Upon careful review of the record and the briefs submitted by the parties and having given due consideration to the arguments advanced and the issues raised by the parties, we resolve Sharpe's point of error as follows:

There was substantial evidence to support the district court's determination of Sharpe's guilt. State v. Matavale, 115 Hawai‘i 149, 157-58, 166 P.3d 322, 330-31 (2007). The loss prevention employee testified that he observed Sharpe take the bottles from the shelf, put them inside a red bag, and then put the red bag inside a black bag. The employee further testified that after Sharpe spent some more time in the store, she walked past several open check-out counters without attempting to pay for the items, and proceeded outside the store, where he stopped her. Based on the loss prevention employee's testimony, the circuit court could reasonably infer that Sharpe intended to steal the items when she walked out of the store without paying for them. Id. at 158, 166 P.3d at 331 (noting that, "as trier of fact, the trial judge is free to make all reasonable and rational inferences under the facts in evidence"). Moreover, as the trier-of-fact, the district court was free to reject Sharpe's version of what transpired at the store and to credit the loss prevention employee's testimony. Wilton v. State, 116 Hawai‘i 106, 110 n. 7, 170 P.3d 357, 361 n.7 (2007).

As Sharpe points out, the district court commented at one point that even if Sharpe "had permission to remove the items from the store, it really doesn't tell the Court anything about whether she had the intent to steal it or not. Even assuming arguendo that the court's comment reflected a misunderstanding of the law, it does not invalidate the court's ruling since the court went on to reject Sharpe's testimony that she had obtained permission from a check-out clerk before walking outside. See State v. Miner, 2 Haw.

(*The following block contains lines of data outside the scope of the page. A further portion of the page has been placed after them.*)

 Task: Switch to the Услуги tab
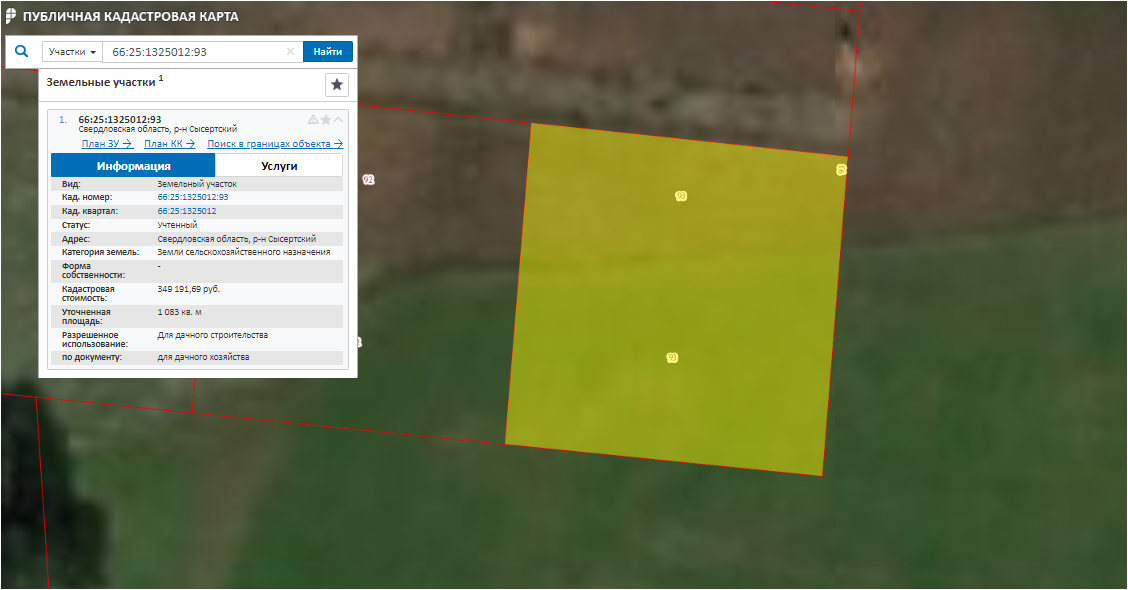click(x=279, y=166)

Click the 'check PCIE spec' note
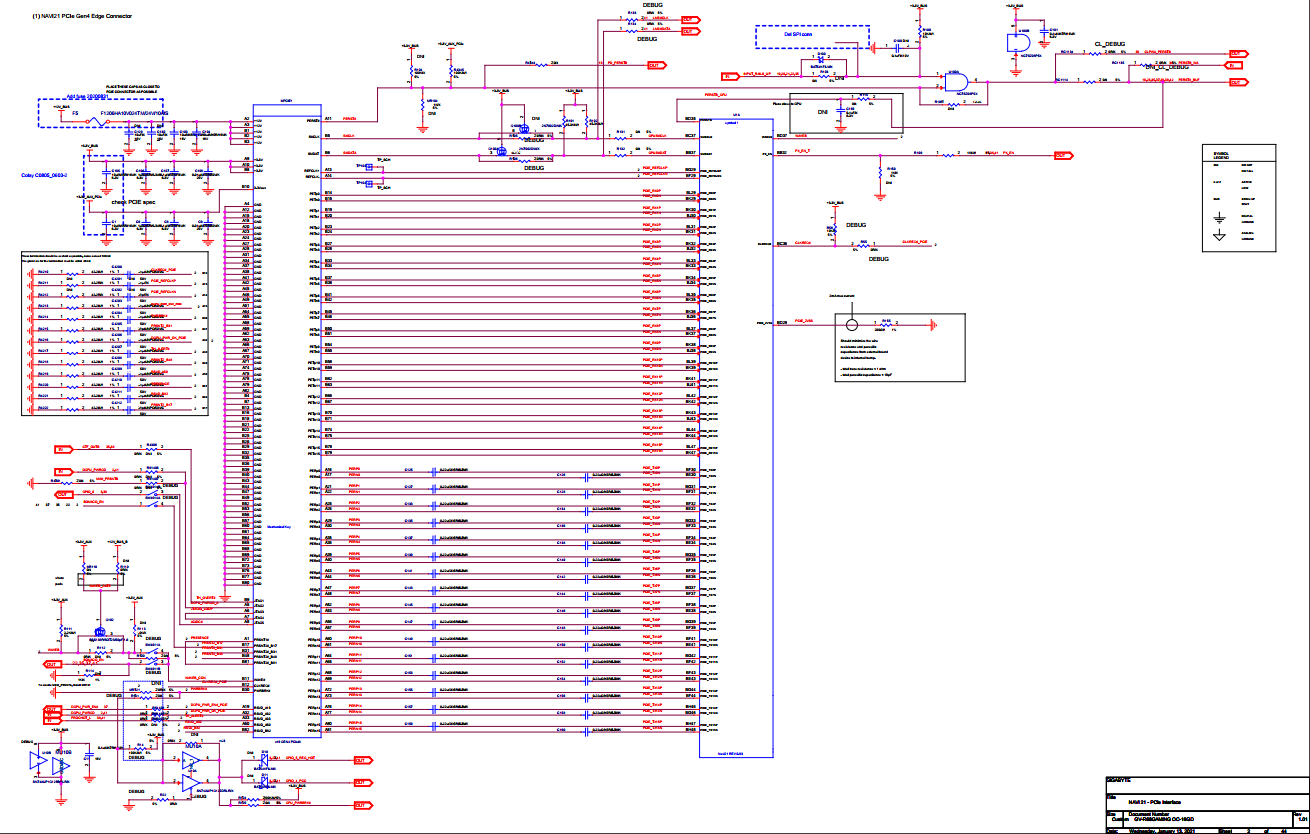[132, 201]
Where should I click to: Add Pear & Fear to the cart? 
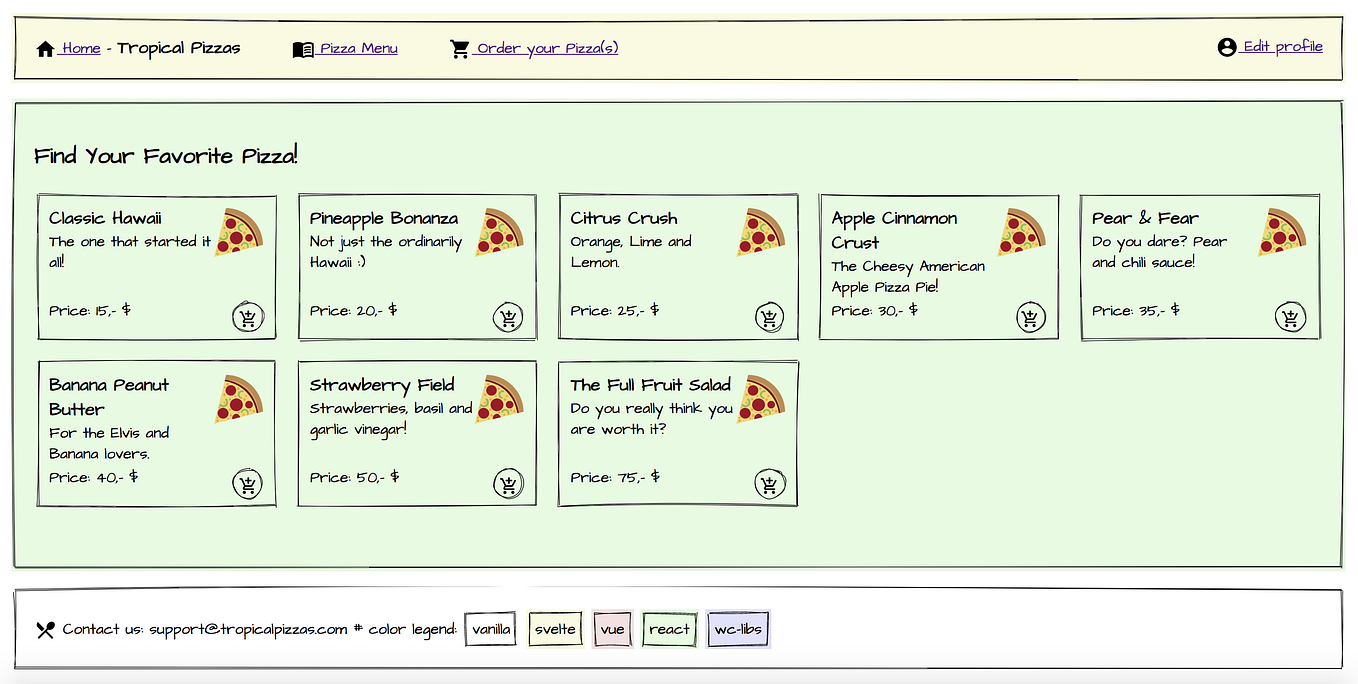point(1290,317)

App. 581, 584, 637 P.2d 782, 784 (1981) ("In determining whether there is substantial evidence to support the verdict, the reviewing court can and must look at the entire record, and not just the oral statements made by the judge, so that even where the judge's reasoning is erroneous, if the evidence on the whole supports the finding of guilt, the judgment will be affirmed.").

Therefore,

IT IS HEREBY ORDERED that the judgment entered on January 18, 2008, in the District Court of the Second Circuit, Wailuku Division, is affirmed.

DATED:  Honolulu, Hawai‘i, November 21, 2008.


On the briefs:

Christian G. Enright,
Deputy Public Defender,
for Defendant-Appellant.

Scott K. Hanano,
Deputy Prosecuting Attorney,
County of Maui,
for Plaintiff-Appellee.



1.     The Honorable Mimi Desjardins presided.